Exercise brief
Return, exactly as they appear, the rows from the line with "This screenshot has width=1166, height=737." up to and including the line with "pos(447,380)".

(Rows on target coordinates)
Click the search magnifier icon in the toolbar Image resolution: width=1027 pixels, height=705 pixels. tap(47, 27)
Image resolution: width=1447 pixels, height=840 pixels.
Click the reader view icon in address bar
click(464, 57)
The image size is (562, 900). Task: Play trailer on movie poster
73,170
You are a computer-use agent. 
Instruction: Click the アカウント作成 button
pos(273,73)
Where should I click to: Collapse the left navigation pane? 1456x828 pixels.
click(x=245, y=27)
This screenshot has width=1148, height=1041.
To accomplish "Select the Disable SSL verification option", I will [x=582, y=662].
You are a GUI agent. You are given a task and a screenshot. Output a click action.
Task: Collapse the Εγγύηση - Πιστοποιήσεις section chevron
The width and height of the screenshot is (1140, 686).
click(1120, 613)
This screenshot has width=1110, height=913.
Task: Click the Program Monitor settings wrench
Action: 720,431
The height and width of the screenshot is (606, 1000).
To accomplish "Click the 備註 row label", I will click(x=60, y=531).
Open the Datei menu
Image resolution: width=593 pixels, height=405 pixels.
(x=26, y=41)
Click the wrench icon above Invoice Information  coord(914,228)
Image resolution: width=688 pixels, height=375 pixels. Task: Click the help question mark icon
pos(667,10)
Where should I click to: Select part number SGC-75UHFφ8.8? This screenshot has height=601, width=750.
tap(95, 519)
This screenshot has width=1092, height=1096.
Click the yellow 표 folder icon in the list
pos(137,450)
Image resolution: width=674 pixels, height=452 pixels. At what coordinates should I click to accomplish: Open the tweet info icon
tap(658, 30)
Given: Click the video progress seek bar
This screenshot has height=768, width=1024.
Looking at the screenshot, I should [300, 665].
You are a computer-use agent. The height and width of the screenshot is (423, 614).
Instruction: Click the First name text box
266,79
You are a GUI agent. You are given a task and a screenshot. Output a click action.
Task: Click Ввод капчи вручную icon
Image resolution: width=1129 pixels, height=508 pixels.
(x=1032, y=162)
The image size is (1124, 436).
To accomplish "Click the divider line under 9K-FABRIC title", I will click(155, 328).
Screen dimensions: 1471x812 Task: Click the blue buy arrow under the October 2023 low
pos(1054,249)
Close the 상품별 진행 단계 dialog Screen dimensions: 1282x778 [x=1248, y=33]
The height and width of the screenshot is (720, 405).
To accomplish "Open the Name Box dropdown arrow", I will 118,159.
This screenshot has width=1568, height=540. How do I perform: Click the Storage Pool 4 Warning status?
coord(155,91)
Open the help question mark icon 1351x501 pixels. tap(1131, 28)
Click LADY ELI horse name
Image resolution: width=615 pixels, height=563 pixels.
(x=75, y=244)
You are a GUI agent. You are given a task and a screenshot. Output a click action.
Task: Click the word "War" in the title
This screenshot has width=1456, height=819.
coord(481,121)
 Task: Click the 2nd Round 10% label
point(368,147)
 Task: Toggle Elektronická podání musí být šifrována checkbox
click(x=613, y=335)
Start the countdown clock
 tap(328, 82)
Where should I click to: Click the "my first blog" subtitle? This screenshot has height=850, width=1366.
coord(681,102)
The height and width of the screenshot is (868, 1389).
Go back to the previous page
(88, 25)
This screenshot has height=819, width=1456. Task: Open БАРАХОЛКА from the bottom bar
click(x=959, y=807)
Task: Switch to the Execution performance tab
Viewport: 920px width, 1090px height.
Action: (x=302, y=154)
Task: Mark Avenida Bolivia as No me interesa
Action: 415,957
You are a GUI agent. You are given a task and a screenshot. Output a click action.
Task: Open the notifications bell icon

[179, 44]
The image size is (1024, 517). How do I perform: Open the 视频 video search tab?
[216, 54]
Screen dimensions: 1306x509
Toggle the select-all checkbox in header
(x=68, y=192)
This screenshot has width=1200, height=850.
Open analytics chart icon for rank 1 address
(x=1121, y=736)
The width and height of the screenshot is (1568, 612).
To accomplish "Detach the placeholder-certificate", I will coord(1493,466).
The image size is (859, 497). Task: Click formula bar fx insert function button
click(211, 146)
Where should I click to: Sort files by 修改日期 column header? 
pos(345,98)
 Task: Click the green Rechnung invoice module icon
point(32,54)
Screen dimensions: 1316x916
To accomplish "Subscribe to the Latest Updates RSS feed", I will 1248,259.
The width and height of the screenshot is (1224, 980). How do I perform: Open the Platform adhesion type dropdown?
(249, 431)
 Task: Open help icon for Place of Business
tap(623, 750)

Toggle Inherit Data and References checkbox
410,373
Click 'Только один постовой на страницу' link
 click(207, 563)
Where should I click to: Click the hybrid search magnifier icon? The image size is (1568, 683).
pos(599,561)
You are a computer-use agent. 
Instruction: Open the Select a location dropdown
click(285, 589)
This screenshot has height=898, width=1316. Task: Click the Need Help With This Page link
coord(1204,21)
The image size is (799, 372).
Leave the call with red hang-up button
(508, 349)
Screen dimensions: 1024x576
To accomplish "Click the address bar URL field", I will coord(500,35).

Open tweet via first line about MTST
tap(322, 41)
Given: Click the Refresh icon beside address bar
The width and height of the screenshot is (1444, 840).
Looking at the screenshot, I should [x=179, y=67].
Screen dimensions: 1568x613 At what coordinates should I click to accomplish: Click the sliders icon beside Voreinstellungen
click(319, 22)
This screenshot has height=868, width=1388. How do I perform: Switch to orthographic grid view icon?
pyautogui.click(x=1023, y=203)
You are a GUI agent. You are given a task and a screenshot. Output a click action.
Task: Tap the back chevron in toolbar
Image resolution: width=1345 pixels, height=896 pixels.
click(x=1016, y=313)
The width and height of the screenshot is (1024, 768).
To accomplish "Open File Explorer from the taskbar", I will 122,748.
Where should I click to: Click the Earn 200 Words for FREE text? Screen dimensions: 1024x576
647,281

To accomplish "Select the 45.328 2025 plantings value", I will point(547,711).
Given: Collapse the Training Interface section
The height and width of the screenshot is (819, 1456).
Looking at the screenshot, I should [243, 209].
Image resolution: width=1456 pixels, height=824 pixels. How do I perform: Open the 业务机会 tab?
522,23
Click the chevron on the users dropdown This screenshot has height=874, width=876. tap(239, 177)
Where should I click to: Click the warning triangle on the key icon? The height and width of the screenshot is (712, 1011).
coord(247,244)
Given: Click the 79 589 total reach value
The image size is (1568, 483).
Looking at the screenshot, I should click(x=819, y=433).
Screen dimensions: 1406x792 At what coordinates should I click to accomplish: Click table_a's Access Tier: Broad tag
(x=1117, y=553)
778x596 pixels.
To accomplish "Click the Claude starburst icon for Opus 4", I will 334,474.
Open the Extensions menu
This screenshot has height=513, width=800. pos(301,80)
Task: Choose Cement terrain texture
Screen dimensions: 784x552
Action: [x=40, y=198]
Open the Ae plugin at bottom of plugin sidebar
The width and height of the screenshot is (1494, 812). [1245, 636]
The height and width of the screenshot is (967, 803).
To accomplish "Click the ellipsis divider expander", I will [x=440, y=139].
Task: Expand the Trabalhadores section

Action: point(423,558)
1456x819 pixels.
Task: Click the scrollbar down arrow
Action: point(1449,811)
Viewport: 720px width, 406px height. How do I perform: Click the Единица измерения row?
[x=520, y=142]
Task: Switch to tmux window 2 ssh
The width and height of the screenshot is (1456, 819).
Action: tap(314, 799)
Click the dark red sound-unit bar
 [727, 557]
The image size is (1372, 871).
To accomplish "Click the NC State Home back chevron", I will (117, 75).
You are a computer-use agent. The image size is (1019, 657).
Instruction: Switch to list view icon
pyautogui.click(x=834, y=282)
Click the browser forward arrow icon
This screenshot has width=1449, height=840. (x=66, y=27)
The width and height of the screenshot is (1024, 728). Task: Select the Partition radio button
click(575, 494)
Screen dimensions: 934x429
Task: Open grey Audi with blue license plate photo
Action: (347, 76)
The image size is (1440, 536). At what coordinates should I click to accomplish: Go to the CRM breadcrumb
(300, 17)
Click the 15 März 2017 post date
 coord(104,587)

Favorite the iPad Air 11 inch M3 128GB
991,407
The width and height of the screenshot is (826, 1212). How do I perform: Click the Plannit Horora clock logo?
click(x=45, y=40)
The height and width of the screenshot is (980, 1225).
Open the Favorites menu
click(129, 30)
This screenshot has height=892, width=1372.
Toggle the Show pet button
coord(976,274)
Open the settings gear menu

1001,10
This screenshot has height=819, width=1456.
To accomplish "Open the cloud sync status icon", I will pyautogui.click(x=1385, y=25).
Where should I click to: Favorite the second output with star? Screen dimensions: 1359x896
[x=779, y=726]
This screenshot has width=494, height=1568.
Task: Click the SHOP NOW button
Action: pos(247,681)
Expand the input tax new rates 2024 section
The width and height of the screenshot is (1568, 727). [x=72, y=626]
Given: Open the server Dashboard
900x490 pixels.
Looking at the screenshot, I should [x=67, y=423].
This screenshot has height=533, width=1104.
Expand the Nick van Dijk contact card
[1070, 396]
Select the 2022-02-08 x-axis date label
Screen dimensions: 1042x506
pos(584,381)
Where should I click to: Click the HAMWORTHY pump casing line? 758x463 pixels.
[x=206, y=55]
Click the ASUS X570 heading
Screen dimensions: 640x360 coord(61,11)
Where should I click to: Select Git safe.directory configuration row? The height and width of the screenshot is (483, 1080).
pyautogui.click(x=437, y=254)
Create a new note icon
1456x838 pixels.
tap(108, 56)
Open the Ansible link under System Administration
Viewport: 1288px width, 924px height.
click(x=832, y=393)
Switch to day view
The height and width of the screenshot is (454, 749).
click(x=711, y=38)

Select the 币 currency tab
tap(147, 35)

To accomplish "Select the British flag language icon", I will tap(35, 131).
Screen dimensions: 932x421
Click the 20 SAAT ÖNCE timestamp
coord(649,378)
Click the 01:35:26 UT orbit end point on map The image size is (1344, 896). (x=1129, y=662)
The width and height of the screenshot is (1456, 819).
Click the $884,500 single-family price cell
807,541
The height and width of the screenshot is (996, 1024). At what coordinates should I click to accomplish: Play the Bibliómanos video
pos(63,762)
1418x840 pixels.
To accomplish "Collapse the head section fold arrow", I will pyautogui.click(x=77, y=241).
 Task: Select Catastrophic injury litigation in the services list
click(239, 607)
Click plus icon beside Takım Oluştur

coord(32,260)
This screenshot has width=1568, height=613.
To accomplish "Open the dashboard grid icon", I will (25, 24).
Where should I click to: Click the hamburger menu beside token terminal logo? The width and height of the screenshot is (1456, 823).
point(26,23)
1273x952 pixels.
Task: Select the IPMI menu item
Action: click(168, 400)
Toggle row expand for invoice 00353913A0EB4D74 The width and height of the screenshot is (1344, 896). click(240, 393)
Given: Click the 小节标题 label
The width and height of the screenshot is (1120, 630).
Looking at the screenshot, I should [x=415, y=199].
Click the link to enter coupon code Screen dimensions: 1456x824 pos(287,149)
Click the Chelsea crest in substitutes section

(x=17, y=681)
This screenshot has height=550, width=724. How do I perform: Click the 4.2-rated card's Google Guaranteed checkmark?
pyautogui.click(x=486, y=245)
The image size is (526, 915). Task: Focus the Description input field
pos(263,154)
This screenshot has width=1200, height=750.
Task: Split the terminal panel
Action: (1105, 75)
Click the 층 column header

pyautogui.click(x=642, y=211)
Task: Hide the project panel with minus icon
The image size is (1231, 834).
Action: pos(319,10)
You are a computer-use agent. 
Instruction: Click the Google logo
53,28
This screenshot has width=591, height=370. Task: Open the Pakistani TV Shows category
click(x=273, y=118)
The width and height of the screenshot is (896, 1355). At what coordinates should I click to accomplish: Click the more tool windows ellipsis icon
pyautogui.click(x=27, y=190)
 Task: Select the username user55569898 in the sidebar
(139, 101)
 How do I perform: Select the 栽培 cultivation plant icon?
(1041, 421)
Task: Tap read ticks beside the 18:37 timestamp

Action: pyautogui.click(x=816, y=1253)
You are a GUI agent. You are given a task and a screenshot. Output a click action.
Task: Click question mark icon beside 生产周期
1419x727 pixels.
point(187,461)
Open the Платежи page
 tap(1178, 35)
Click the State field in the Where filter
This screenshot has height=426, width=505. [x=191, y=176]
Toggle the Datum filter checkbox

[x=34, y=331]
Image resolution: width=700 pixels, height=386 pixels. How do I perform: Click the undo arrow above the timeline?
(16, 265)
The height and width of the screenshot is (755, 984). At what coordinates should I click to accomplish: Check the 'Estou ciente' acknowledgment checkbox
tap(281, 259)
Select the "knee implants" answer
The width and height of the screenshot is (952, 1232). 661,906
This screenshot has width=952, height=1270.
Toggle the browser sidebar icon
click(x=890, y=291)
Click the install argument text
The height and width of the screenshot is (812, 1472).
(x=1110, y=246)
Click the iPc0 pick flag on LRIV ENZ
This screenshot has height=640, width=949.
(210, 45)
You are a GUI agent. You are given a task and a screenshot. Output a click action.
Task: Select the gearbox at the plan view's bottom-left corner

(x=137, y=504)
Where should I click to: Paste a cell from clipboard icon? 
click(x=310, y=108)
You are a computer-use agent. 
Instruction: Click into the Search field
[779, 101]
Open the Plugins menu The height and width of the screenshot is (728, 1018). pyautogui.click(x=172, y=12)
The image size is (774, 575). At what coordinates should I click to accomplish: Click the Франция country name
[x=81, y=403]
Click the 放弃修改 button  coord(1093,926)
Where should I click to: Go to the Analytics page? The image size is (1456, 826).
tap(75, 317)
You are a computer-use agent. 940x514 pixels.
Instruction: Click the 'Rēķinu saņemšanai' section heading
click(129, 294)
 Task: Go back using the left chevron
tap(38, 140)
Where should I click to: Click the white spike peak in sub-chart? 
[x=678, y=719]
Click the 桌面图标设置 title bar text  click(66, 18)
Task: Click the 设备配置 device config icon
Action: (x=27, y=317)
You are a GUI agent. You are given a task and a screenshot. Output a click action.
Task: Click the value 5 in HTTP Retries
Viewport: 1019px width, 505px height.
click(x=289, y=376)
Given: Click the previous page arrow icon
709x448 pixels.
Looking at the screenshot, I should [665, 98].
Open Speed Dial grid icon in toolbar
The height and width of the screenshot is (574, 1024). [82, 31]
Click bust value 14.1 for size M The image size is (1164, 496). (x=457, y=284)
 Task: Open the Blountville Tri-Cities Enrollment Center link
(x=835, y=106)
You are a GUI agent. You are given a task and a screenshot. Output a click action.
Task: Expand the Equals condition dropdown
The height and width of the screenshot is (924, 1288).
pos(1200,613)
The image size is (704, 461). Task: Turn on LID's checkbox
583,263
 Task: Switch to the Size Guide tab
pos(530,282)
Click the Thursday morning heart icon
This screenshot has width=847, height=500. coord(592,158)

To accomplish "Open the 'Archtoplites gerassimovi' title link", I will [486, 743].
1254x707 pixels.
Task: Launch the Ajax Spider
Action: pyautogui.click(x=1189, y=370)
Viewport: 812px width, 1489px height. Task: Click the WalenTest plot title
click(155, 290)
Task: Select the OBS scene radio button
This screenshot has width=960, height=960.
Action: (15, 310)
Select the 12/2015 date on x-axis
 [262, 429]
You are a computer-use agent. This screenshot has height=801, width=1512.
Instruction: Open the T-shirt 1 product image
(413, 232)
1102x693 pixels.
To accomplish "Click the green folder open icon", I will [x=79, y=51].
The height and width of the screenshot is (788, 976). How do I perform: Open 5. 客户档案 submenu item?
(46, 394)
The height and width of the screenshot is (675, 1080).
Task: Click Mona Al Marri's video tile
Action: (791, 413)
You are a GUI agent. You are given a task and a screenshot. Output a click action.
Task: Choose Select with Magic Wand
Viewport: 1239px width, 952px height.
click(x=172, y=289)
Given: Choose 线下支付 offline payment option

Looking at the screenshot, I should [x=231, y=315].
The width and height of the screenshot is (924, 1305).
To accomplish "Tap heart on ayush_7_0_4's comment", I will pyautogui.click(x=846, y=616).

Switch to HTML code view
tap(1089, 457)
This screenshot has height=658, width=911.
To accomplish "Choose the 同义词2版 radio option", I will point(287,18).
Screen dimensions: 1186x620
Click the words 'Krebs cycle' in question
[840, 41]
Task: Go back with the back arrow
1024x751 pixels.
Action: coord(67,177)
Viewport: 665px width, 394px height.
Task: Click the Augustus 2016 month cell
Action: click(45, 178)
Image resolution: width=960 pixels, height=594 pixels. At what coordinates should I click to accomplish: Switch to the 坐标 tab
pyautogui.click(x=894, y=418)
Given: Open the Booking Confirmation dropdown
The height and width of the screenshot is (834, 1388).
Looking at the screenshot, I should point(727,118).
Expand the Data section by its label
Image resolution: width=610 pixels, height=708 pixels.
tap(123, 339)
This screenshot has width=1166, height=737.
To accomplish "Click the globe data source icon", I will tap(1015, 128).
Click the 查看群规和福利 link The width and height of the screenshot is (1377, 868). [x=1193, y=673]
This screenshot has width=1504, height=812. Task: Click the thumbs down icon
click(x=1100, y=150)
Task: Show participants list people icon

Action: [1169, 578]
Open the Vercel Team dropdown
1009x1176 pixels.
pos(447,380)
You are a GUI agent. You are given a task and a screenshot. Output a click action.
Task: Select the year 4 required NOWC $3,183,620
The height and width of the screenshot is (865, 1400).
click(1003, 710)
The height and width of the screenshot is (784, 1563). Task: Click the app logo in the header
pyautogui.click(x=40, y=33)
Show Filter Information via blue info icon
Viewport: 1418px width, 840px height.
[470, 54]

Result
This screenshot has width=1166, height=737.
To accomplish "Click the globe data source icon", I will tap(1015, 128).
Click the 查看群规和福利 link The width and height of the screenshot is (1377, 868). [x=1193, y=673]
This screenshot has width=1504, height=812. Task: Click the thumbs down icon
click(x=1100, y=150)
Task: Show participants list people icon

Action: [1169, 578]
Open the Vercel Team dropdown
1009x1176 pixels.
pos(447,380)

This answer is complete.